The BJP, an upper-caste party at the core, papered over these contradictions under the Brahmin Prime Minister Atal Bihari Vajpayee. But its 'India Shining' campaign of 2004 failed. A decade on, Modi has triumphed electorally twice, aided by relentless image-making as a bold leader, and a party-machinery flush with contributions from Big Business. What has remained unchanged are the fundamental contours of the upper caste discourse: a fevered nationalism which refuses to acknowledge systematic winners and losers in the new economy, and little security for the vulnerable, beyond the fig leaf of chronically under-funded welfare programs framed in the interregnum years of the Congress-party led governments.
This explains why Modi could slam shut the economy on March 23 and say nothing of how millions of Indians without any buffer were to survive his plan. Through April, as the exodus on foot intensified in a throwback to Partition, he glossed over the pain of migrants as a necessary sacrifice. His remarks drew little condemnation in a country that thrives on the 'sacrifice' of life, limbs and dignity of the lower castes. Even the term 'social distancing,' to which elites have taken like fish to water, is characteristically tone deaf: for the vast majority, it evokes caste humiliations and proscriptions of touch, dining and social relations.
As the economy tanks and unemployment soars, announcements in the name of pandemic relief will further squeeze the lower castes.
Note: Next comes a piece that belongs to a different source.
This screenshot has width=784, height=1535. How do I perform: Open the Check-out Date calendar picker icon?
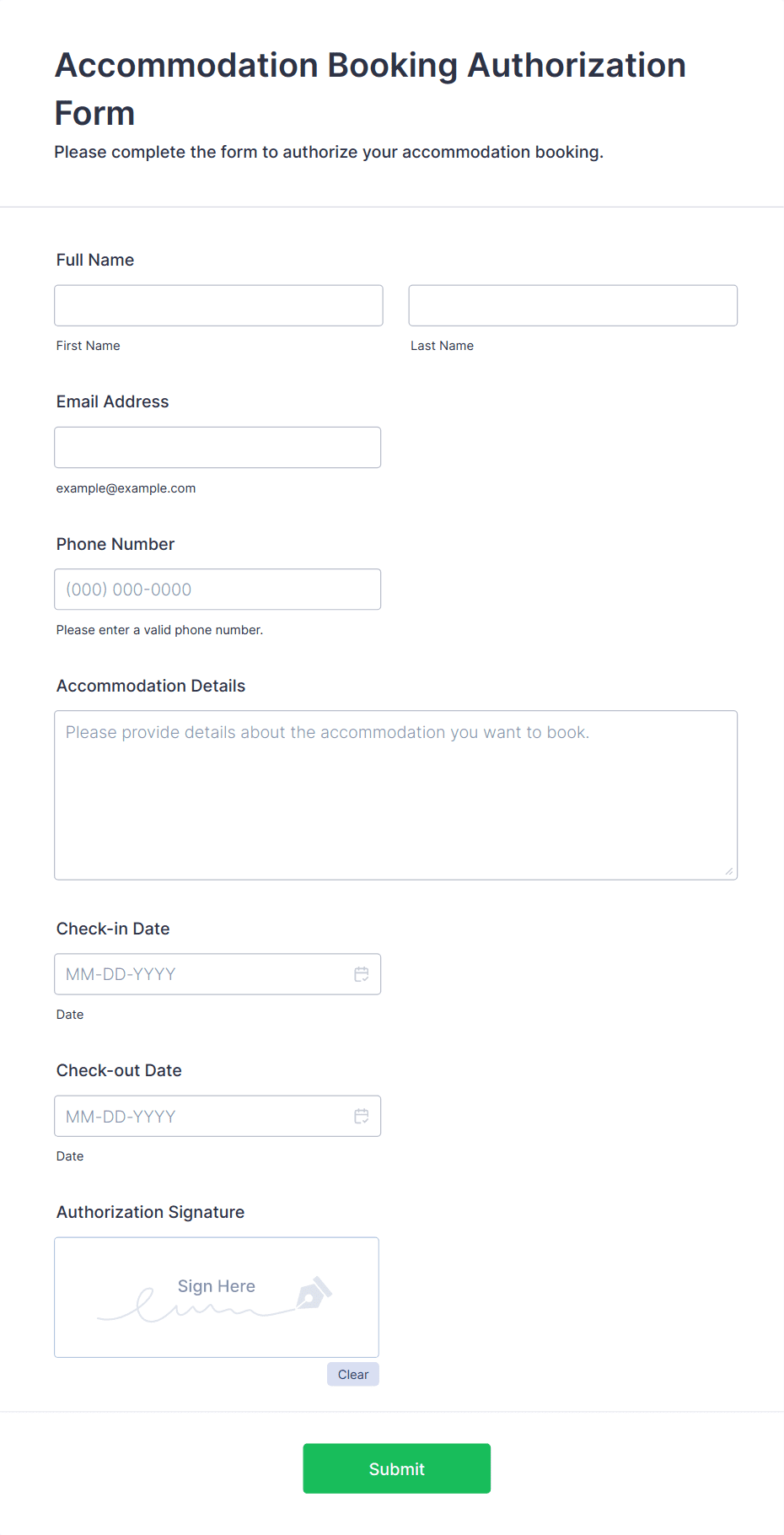(x=362, y=1116)
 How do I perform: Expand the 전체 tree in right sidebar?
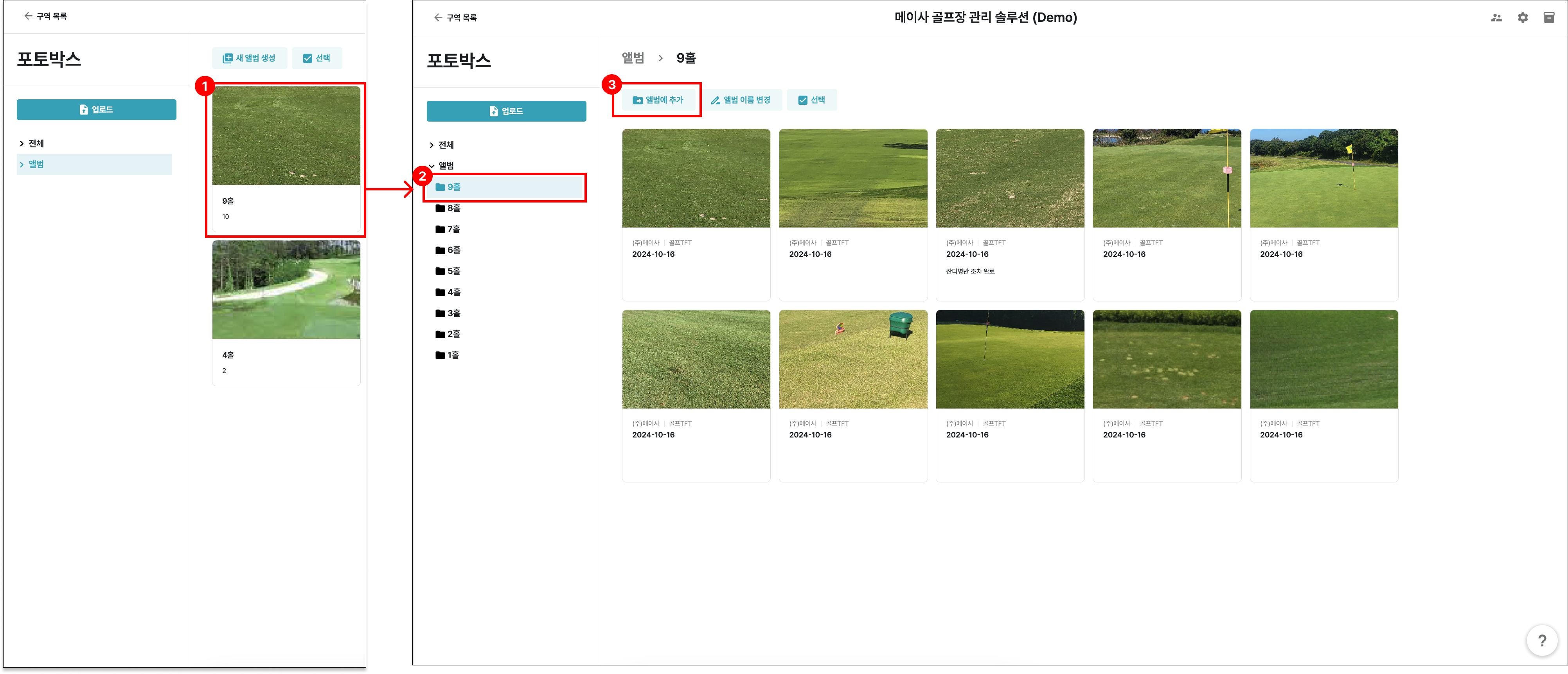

Opening up fresh frontiers for coal mining, privatizing airports, defence deals and bizarrely, space travel, are sops to India's richest. Inter-state workers meanwhile still run helter-skelter for transport, and trains are turning into death traps.
The alacrity with which many states are extending the legal workday to 12 hours, and rolling back worker safety regulations, collective bargaining rights, and minimum wage protections won over a century of struggles, points to something ominous. As a worker abandoned in an industrial park with thousands of others said, "It feels like we have been locked up in a jail." Pleas to release trade unionists, minority-rights, Dalit, Adivasi and student activists, in light of the risk of contracting the virus in over-crowded prisons, have gone unheard. In fact, the pandemic has barely stopped the government's arrests spree.
Servitude for the lower castes, 'social distancing' for the upper, India's response to Covid-19 is resurrecting the worst excesses of its casteist past. The virus will eventually pass but there is no recovering from the collapse of values of solidarity and fraternity which were the moral inheritance of a republic born in the crucible of anti-colonial struggles. They have always only flickered in the world's largest democracy, but now their light is going out.